Además de coquetear con el antiguo deseo de la perfectibilidad humana, despertar miedos de la ciencia fuera de control (en 2016, el director de Inteligencia Nacional de Estados Unidos incluyó la edición genética en la lista de potenciales armas de destrucción masiva), CRISPR resucita las ambiciones eugenésicas de la primera mitad del siglo XX. Hasta ahora, los biólogos carecían de herramientas para forzar cambios genéticos específicos en toda una población. “La edición de la línea germinal humana puede inadvertidamente llevar las desigualdades económicas de nuestras sociedades a nuestro código genético, así como crear un tipo diferente de injusticia -advierte Doudna-. El uso de la edición de genes para ‘arreglar’ enfermedades como la sordera u obesidad podría conducir a una sociedad menos inclusiva, que presiona a todos a ser iguales en lugar de celebrar nuestras diferencias naturales. Después de todo, el genoma humano no es un mero software con errores que debemos eliminar categóricamente. Parte de lo que hace que nuestra especie sea única, y nuestra sociedad tan fuerte, es su diversidad.”
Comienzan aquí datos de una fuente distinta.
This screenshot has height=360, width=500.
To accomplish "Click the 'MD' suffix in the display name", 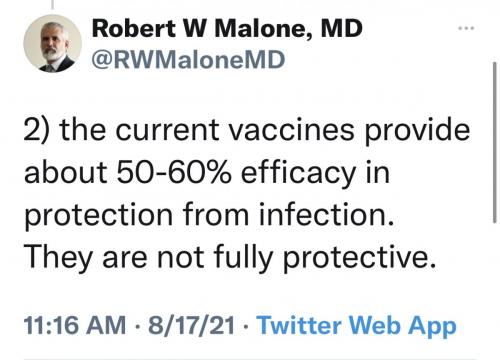I will coord(342,29).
¿La especie humana se dividirá entre individuos mejorados genéticamente y rebeldes del upgrade como en la película Gattaca? ¿Nacerán nuevas formas de discriminación? ¿O, como ocurrió con los bebés de probeta, las polémicas se disiparán en la nada? Cada avance multiplica preguntas.
Como advertía la antropóloga Paula Sibilia en El hombre post-orgánico: “El cuerpo ya no se descarta por ser pecador, sino por ser impuro en un nuevo sentido: imperfecto y perecedero”. En pocas generaciones, los cuerpos disciplinados de la sociedad industrial pasaron a ser concebidos en la nueva era industrial de la genética como cuerpos obsoletos, editables.
Los debates que se suceden alrededor de CRISPR están marcados por el argumento de la inevitabilidad: la idea del determinismo tecnológico que dice que una vez que una tecnología está disponible, tarde o temprano, sus aplicaciones no deseadas se vuelven una realidad. “La edición genética humana es inevitable -asegura la filósofa canadiense Françoise Baylis- porque está movida por las fuerzas no tan invisibles del capitalismo y por la convicción de que el futuro es nuestro para moldearlo.”
En un mundo post-natural, CRISPR impulsa cambios sísmicos: una carrera intercontinental -entre la “ciencia occidental” y la “ciencia china”, regidas por distintas regulaciones- y el nacimiento de un gran negocio. Porque, detrás de la batalla publicitaria por imponer en la opinión pública el rostro sonriente del científico responsable de esta técnica maravillosa -Doudna, Zhang o el español Francisco Mojica- y así hacer lobby por un futuro premio Nobel en una especie de Game of Thrones de la genética, hay una feroz guerra de patentes en la que están en juego miles de millones de dólares en regalías.
“Necesitamos un manifiesto para un mundo posgenómico”, incita Mukherjee. Como insisten filósofos, bioeticistas y demás adalides de la precaución: son cuestiones que conciernen a toda la especie. El tema es suficientemente importante para dejar que los científicos decidan solos.